The country is now preparing to go on lockdown from Mar. 26, however South Africa’s notorious disparity in living standards could impede the government’s attempts to flatten the curve and avoid a health crisis.
Given its high Gini co-efficient, measuring the huge gap between the haves and have-nots, South Africa is in a sense comprised of two separate countries.
Restrictions on movement and instructions on social distancing have been applied nationwide, but they’re logistically almost possible to follow for a significant portion of the population.
For residents in townships like Makause in Ekurhuleni or Khayelitsha in Cape Town, health and sanitation have always been a challenge.
Communal taps, shared ablution facilities and open sewerage have been a health risk for decades; causing disease and diseases.
With South Africa having recorded 554 positives cases by Mar. 24—now the highest in Africa, messages such as those about the importance of washing hands for 20 seconds, are increasing in frequency and fervor.

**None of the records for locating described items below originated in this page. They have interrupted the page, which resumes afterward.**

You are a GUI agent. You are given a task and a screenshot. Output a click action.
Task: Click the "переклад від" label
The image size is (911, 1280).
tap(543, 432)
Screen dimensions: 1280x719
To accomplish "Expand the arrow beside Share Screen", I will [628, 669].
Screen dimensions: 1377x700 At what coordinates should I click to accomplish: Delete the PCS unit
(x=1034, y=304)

People living in Endlovini, which is known as one of the world’s five biggest slums, may want to adhere to these guidelines. But when an estimated 20,000 of them share around 380 communal toilets and only a few taps, even basic hygiene will be difficult to achieve. Many families live in circumstances where up to 10 people share a room making the concept of social or physical distancing a fanciful one. It’s a scenario that plays out in fast-growing urban areas across Africa and will likely make the transmission of coronavirus difficult to manage.
South Africa’s first reported case of coronavirus was a 38-year-old man from KwaZulu-Natal who tested positive after he returned home from Italy.

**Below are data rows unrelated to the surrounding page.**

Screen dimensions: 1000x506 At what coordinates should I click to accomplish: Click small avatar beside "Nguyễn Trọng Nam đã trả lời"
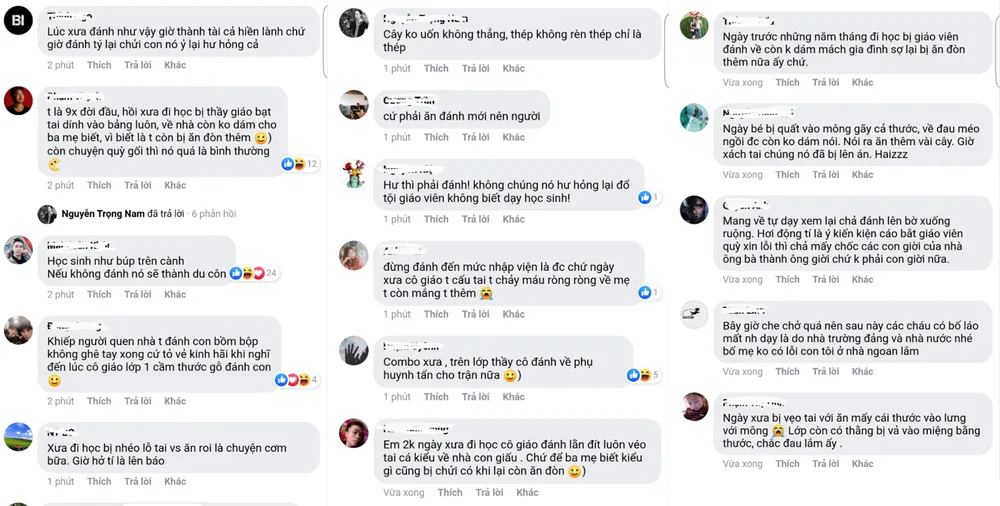point(47,214)
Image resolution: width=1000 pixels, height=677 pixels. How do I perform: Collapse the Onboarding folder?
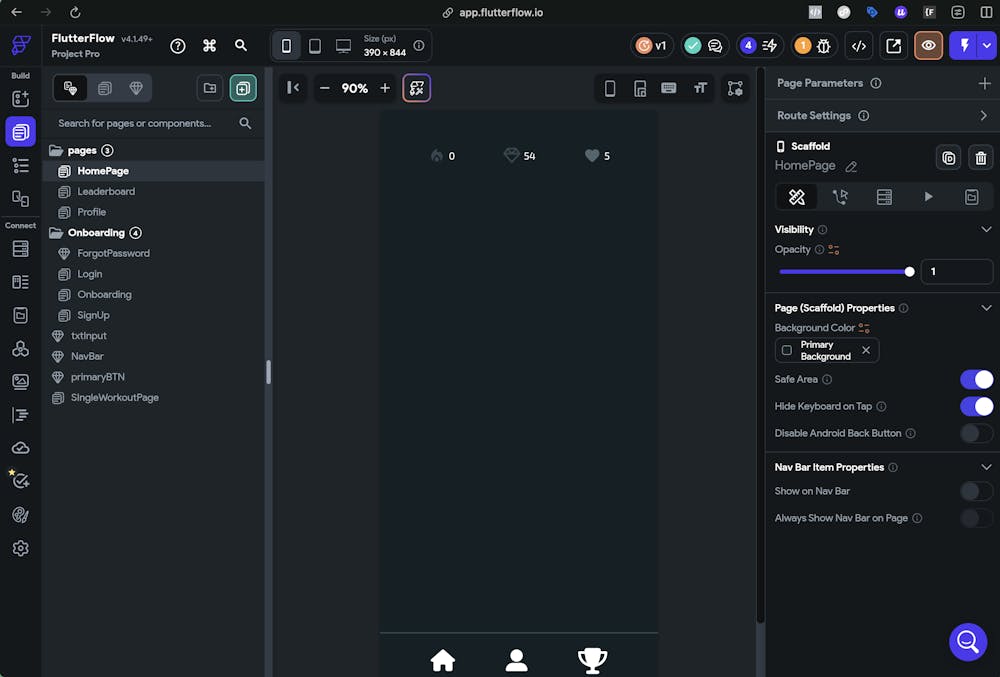(56, 233)
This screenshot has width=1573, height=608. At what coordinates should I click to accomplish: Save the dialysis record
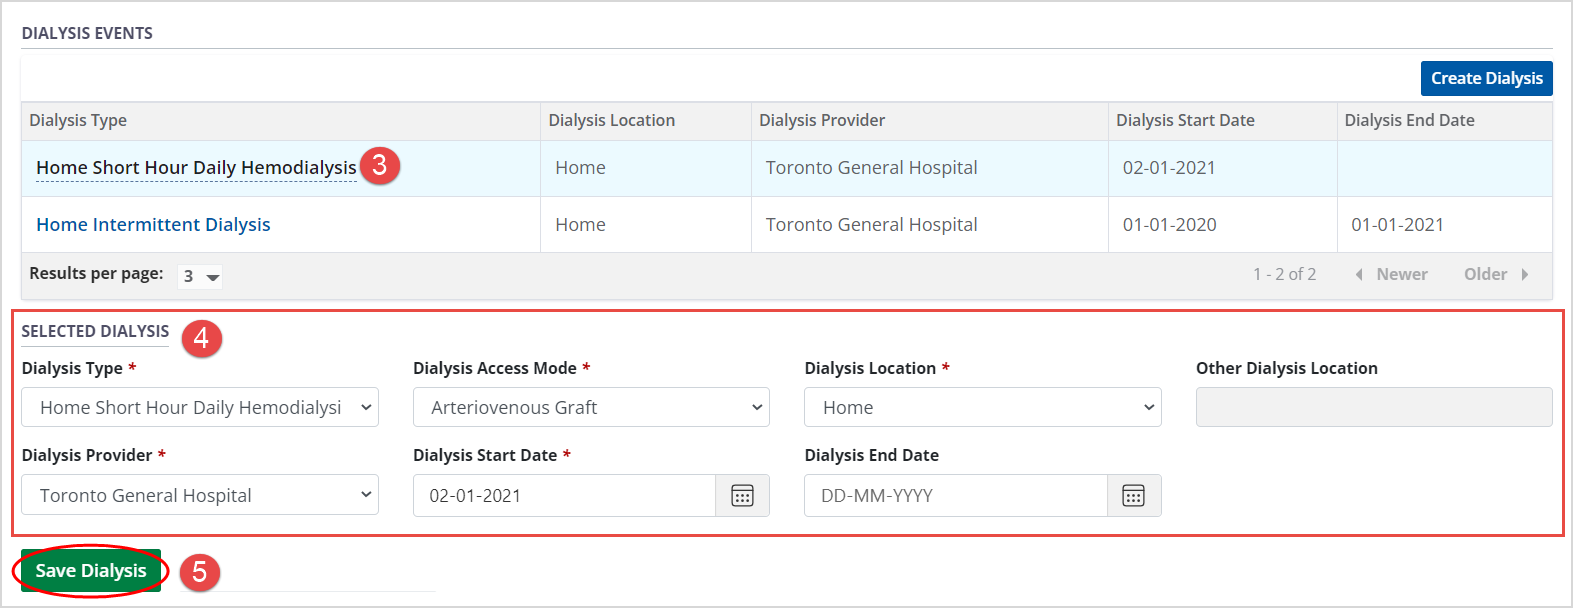91,571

Since then, various measures have been put in place to contain the spread of the virus. These have included closing down schools, blocking international visitors and banning gatherings of more than 100 people.
Now under the imminent lockdown, South Africans are expected to stay at home, except for people in a few exempted categories.
Ramaphosa explained without decisive action, the number of people infected will rapidly increase from a few hundred to tens of thousands, and within a few weeks to hundreds of thousands. South Africa has the world’s largest population of HIV carriers and is taking extra steps to protect them from the coronavirus.
“This is extremely dangerous for a population like ours, with a large number of people with suppressed immunity because of HIV and TB, and high levels of poverty and malnutrition.”
While it may have been a nationwide address and a lockdown stipulation to which all residents must adhere, in townships and informal settlements staying at home will put more poor people at risk of contracting and then transmitting the virus.